Provided passage:
----

GREENVILLE, S.C. (AP) — So much for Kim Mulkey's timelines and cautioning against expecting too much, too soon at LSU.
Two years in, and Mulkey's return to lead her home-state program already includes another Final Four trip — and dreams of more.
Angel Reese had 18 rebounds and LSU returned to the women's Final Four for the first time in 15 years by beating Miami 54-42 on Sunday night, carrying a rapid rise under Mulkey straight to the sport's biggest stage.
Alexis Morris scored 21 points and Reese added 13 for the third-seeded Tigers (32-2), who asserted control of a grinding, defense-first game. LSU's length caused Miami problems even with Reese — an Associated Press first-team All-American — having a brutal shooting day, and the Tigers offset their offensive hiccups by dominating the glass.
Not bad for a group that began with nine new players, with Morris as the lone returning starter.
“Coach Mulkey, she's had a plan for us, since Day One,” Morris said, pausing from munching on chicken wings in the locker room. "This year, she had 12 players who just bought in, bought into the system. What you're witnessing right now is the result of a team commitment.
“We all made a commitment and we all just want one thing, and that's just to win.”
The reward came at the horn, with Mulkey turning to her bench and leaning forward to put her hands on her knees as though in disbelief. Players ran to midcourt to celebrate, except for Morris running straight to the scorer’s table and jumping on top of it in a moment she said she had long dreamed of.
As players posed for cellphone photos with the regional-title trophy, the 60-year-old Mulkey looked eager to take it all in after players dumped a cooler of confetti on her. She danced briefly with Reese. She watched her grandchildren roll around in the confetti laying at midcourt. She took a moment to acknowledge LSU fans in the stands by gazing their way while patting her heart.
Mulkey arrived at LSU with a resume headlined by three NCAA titles from her time at Baylor along with some flamboyant sideline looks such as her silver-shimmering jacket with white pants for this one. She had cautioned that the Tigers were overachieving when they’re still strengthening a program for the long haul.
Maybe so, but they’re ahead of schedule after pushing their way through the NCAA Tournament’s Greenville 2 Region. The Tigers head to Dallas to face Ohio State or Virginia Tech in Friday’s national semifinals.

----

Listed entries:
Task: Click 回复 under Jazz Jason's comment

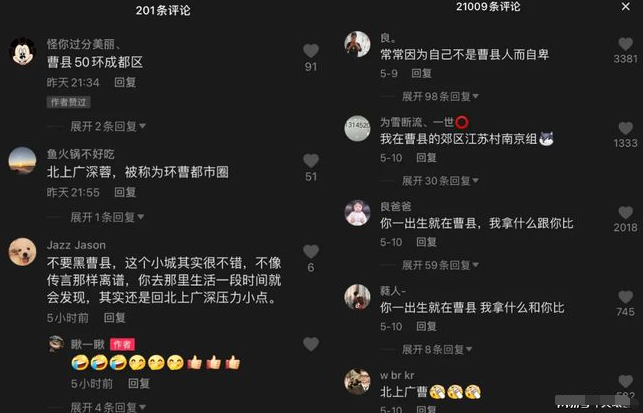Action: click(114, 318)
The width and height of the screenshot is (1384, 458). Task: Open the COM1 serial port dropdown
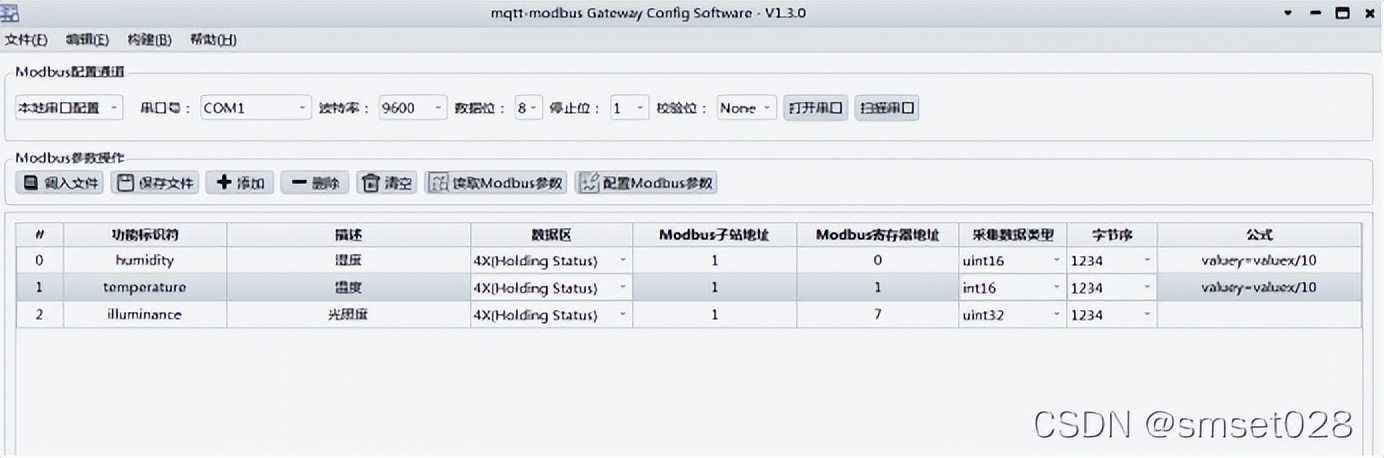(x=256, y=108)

----

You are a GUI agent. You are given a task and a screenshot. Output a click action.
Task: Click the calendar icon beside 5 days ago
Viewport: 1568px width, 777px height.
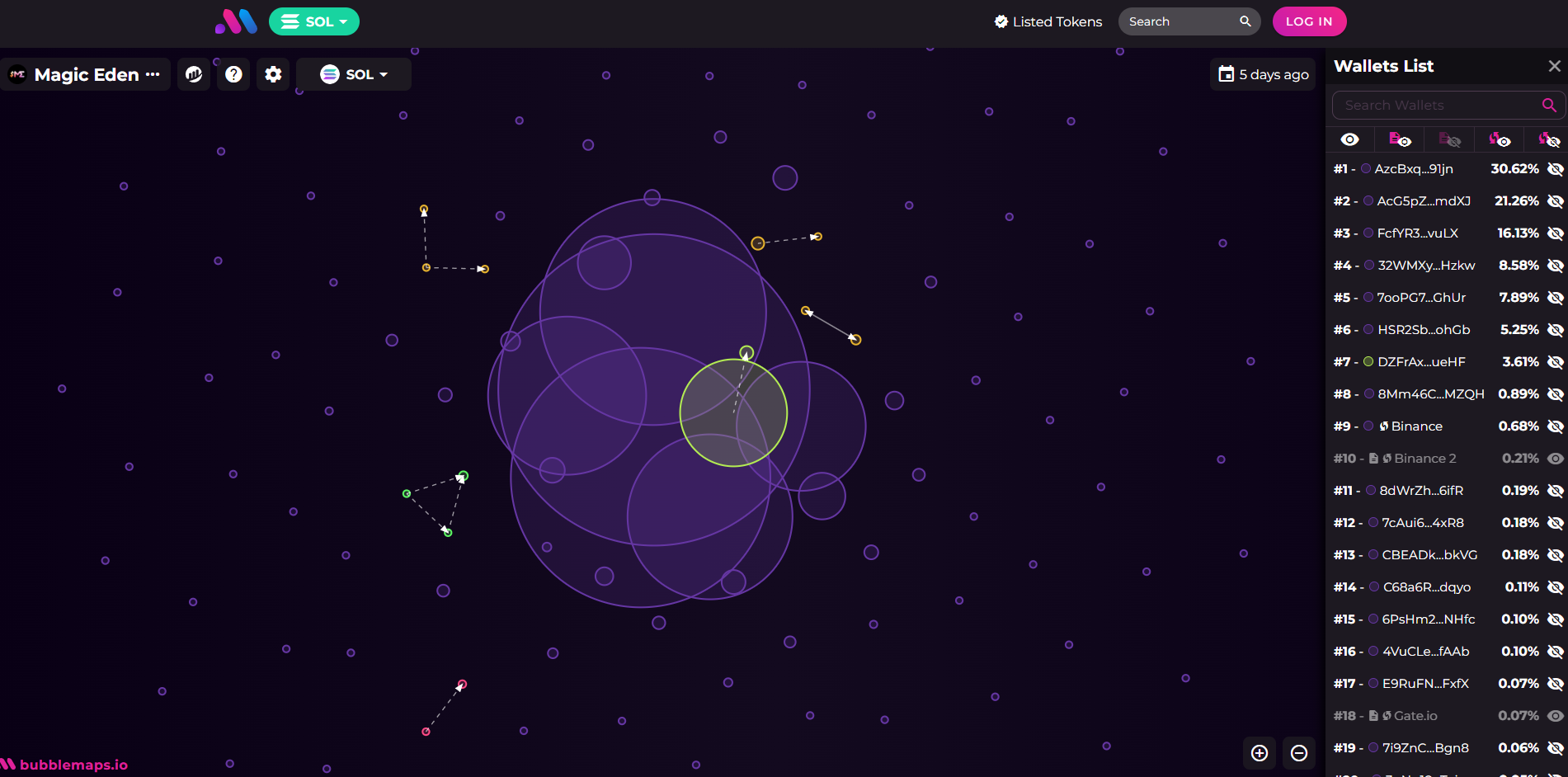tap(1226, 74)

----

Set task A: Print the LSU article starting with "Alexis Morris scored" and going on through "dominating the glass.".
Set task B:
Answer these questions from the LSU article:
(i) How many rebounds did Angel Reese have?
(ii) What team did LSU beat, and by what score?
(iii) How many NCAA titles did Mulkey win at Baylor?
Set task C: Please pick up the LSU article from where it stops and keep writing it.
The entries are separate material from the LSU article.

Answer A:
Alexis Morris scored 21 points and Reese added 13 for the third-seeded Tigers (32-2), who asserted control of a grinding, defense-first game. LSU's length caused Miami problems even with Reese — an Associated Press first-team All-American — having a brutal shooting day, and the Tigers offset their offensive hiccups by dominating the glass.

Answer B:
(i) 18
(ii) Miami, 54-42
(iii) Three

Answer C:
“What really makes me smile is not cutting that net down," Mulkey said. "It’s looking around out there at all those LSU people, looking at that team I get to coach experience it for the first time."
Reese, a Maryland transfer who has led Mulkey’s team all year with her physical play, was named the region’s most outstanding player despite missing her first nine shots and going 3 for 15 for the game.
LSU shot 30.2% and went 1 for 12 from 3-point range, including misses on its first nine attempts. But Miami was even worse from 3, missing all 15 tries.
The third-seeded Tigers finished with a 49-35 rebounding edge behind Reese, which led to a 15-3 edge in second-chance points — all desperately needed on a day with offensive rebounds readily available. They also made 15 of 26 free throws while Miami got to the line just nine times.
Jasmyne Roberts scored 22 points for ninth-seeded Miami (22-13), which had taken a wild ride here. The Hurricanes rallied from a huge deficit to beat Oklahoma State in the first round, stunned No. 1 seed Indiana on the road, then beat Villanova in Friday's Sweet 16 despite blowing a 21-point lead.
The last win set off an emotional on-court celebration for Katie Meier's bunch, which had played with toughness and athleticism to get to its first Elite Eight. The Hurricanes were trying to match the record for lowest-seeded team ever to reach a Final Four, set by Arkansas in 1998.
But the Hurricanes struggled the entire way offensively, even as their defense kept them hanging around and leaving open opportunities.
Outside of Roberts — coming off a career-best 26 points against Villanova — seemingly no Hurricanes player could make a shot.
“I know we were exhausted because we were pouring our heart and soul into the defensive end and the rebounding effort,” Meier said, adding: “And that’s all the credit to LSU for being so hard to guard inside and for taking our legs out so much.”
The Hurricanes shot 31.6% and plenty of their missed 3-pointers came off clean looks. Destiny Harden, who hit the shot to beat Indiana, scored three points on 0-for-9 shooting with seven missed 3s.
It was a disappointing conclusion to an incredible run for Miami, and the school fell short of making history twice in one day.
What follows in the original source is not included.